# Exercise brief
In the records that follow, the lines from the one containing "Given: Click the" to the one containing "Task: Click the round", inclusive, are to be given again exactly.

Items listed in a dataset
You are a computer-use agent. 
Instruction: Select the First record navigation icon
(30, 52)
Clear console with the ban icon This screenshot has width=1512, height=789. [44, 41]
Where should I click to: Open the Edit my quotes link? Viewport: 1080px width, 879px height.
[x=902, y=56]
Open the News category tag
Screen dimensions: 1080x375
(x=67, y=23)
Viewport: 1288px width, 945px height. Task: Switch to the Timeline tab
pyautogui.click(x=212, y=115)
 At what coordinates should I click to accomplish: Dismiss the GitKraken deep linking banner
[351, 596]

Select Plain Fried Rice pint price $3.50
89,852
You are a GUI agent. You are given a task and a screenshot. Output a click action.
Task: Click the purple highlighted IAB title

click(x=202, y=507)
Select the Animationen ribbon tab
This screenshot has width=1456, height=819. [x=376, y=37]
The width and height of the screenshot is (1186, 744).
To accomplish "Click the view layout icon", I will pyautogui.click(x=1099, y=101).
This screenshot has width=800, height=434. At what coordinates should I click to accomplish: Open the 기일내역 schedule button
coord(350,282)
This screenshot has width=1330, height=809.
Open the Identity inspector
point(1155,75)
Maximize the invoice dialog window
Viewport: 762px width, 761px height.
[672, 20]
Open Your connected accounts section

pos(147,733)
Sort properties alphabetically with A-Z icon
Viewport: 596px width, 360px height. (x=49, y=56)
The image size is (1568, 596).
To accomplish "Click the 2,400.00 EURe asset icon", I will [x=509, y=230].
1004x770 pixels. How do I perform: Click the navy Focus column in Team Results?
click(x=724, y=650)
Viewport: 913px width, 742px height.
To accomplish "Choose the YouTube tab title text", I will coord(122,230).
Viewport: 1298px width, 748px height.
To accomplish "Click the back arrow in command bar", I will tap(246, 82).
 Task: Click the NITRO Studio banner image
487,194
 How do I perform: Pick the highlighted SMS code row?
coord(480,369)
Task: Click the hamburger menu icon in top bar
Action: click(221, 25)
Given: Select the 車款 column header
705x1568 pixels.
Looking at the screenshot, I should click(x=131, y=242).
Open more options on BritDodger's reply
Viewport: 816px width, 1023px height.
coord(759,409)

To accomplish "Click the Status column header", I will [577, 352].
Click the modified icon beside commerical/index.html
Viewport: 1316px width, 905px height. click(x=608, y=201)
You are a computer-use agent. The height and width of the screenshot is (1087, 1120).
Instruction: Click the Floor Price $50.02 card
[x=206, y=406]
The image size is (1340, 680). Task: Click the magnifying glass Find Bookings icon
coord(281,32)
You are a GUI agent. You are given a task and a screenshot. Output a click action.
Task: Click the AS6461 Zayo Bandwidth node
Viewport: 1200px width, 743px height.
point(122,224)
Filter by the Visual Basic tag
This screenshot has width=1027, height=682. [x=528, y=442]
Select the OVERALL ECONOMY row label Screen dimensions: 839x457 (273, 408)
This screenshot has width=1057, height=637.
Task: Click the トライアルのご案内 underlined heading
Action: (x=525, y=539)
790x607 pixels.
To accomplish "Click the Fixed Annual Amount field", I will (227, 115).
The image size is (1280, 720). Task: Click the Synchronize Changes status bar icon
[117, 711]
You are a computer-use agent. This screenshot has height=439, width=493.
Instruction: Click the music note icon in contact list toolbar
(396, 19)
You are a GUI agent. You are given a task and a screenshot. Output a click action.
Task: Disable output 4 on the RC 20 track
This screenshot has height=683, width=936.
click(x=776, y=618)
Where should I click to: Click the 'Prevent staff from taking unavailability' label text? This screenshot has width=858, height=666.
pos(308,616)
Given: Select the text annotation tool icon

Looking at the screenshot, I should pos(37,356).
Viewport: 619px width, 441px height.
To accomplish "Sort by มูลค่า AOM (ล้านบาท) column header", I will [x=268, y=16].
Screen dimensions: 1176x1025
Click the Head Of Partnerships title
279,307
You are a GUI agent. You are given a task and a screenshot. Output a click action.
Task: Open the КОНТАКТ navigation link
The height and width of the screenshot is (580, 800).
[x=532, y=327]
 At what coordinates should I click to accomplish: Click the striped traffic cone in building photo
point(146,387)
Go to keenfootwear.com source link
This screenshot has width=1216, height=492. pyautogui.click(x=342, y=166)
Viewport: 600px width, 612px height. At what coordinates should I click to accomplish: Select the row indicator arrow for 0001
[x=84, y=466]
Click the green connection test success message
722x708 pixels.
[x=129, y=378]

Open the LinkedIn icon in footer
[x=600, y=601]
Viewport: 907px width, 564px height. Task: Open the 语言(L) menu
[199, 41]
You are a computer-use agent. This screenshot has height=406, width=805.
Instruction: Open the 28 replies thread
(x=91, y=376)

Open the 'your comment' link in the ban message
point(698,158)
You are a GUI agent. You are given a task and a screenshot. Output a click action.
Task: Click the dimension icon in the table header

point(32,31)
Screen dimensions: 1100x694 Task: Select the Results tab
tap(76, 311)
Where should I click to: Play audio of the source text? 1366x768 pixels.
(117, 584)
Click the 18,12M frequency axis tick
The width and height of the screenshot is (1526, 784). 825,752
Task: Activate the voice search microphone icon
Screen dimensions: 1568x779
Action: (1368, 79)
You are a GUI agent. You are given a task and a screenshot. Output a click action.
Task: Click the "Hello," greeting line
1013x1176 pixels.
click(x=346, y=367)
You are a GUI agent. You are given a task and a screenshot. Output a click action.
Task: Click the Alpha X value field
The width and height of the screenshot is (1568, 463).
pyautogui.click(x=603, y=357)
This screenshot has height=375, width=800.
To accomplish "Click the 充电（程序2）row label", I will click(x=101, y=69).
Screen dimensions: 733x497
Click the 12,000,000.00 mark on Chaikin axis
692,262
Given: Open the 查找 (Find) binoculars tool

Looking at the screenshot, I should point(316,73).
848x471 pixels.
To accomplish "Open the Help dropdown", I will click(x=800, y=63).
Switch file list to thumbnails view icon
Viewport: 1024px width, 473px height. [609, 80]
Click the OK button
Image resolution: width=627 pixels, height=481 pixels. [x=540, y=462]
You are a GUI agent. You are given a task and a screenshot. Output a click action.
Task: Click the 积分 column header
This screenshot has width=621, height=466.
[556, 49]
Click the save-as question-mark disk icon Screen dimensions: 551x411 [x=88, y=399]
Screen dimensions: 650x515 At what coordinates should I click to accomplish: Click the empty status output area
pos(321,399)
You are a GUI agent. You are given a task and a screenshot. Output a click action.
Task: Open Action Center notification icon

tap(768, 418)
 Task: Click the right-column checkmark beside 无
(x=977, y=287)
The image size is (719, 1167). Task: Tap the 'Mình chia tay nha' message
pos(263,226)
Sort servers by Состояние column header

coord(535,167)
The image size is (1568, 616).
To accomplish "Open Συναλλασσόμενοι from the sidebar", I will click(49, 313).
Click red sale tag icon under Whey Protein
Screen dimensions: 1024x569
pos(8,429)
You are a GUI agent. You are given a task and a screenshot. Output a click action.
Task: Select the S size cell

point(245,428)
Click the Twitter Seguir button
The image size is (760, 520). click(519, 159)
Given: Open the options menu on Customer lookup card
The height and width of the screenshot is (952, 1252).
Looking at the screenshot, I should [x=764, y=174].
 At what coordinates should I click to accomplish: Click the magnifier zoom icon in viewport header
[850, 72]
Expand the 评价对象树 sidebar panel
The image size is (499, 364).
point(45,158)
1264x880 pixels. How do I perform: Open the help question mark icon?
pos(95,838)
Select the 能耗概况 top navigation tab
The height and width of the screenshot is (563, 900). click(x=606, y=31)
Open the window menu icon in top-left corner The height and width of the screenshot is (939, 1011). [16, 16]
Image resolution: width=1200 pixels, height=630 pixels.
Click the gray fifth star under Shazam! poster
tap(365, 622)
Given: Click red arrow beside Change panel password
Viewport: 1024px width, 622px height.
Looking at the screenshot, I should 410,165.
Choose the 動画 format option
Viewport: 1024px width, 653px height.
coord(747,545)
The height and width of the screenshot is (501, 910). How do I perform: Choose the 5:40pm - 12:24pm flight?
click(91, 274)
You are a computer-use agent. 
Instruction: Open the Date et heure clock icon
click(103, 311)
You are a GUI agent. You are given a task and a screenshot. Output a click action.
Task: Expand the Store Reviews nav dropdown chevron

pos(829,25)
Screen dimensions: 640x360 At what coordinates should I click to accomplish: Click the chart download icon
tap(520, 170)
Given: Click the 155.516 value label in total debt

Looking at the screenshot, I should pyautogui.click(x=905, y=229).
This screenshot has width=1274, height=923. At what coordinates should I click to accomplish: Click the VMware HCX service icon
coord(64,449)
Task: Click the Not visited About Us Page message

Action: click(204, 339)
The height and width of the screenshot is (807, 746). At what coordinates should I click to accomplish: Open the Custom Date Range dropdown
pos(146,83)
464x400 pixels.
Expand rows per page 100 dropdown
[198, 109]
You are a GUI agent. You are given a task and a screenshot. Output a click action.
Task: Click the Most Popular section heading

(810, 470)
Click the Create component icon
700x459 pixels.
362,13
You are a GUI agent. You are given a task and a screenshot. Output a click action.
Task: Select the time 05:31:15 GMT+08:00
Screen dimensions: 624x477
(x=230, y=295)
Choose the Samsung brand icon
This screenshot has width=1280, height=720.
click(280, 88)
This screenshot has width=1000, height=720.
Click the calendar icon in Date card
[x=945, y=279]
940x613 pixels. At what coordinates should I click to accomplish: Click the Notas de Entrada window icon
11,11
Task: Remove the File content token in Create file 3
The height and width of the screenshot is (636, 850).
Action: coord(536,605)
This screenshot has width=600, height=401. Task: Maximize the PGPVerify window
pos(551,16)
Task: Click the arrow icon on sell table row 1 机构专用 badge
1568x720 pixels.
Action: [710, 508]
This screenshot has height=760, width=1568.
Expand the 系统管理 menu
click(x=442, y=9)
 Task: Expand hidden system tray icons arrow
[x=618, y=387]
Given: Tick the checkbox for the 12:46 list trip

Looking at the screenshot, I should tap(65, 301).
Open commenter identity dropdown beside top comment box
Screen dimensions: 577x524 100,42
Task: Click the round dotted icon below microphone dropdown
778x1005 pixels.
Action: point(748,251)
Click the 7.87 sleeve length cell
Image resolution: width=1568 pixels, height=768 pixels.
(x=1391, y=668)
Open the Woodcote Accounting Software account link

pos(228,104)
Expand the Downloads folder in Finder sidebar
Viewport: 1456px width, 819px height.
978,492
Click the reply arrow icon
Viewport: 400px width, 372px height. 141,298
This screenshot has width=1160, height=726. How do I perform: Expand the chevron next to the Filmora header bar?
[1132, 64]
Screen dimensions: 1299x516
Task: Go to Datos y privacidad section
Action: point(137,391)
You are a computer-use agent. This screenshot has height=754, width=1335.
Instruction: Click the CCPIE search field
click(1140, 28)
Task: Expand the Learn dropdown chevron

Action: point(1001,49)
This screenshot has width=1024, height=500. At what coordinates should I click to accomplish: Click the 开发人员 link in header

# Solved problem
Given: Click the 155.516 value label in total debt

Looking at the screenshot, I should pyautogui.click(x=905, y=229).
This screenshot has width=1274, height=923. At what coordinates should I click to accomplish: Click the VMware HCX service icon
coord(64,449)
Task: Click the Not visited About Us Page message

Action: click(204, 339)
The height and width of the screenshot is (807, 746). At what coordinates should I click to accomplish: Open the Custom Date Range dropdown
pos(146,83)
464x400 pixels.
Expand rows per page 100 dropdown
[198, 109]
You are a GUI agent. You are given a task and a screenshot. Output a click action.
Task: Click the Most Popular section heading

(810, 470)
Click the Create component icon
700x459 pixels.
362,13
You are a GUI agent. You are given a task and a screenshot. Output a click action.
Task: Select the time 05:31:15 GMT+08:00
Screen dimensions: 624x477
(x=230, y=295)
Choose the Samsung brand icon
This screenshot has width=1280, height=720.
click(280, 88)
This screenshot has width=1000, height=720.
Click the calendar icon in Date card
[x=945, y=279]
940x613 pixels. At what coordinates should I click to accomplish: Click the Notas de Entrada window icon
11,11
Task: Remove the File content token in Create file 3
The height and width of the screenshot is (636, 850).
Action: coord(536,605)
This screenshot has width=600, height=401. Task: Maximize the PGPVerify window
pos(551,16)
Task: Click the arrow icon on sell table row 1 机构专用 badge
1568x720 pixels.
Action: [710, 508]
This screenshot has height=760, width=1568.
Expand the 系统管理 menu
click(x=442, y=9)
 Task: Expand hidden system tray icons arrow
[x=618, y=387]
Given: Tick the checkbox for the 12:46 list trip

Looking at the screenshot, I should tap(65, 301).
Open commenter identity dropdown beside top comment box
Screen dimensions: 577x524 100,42
Task: Click the round dotted icon below microphone dropdown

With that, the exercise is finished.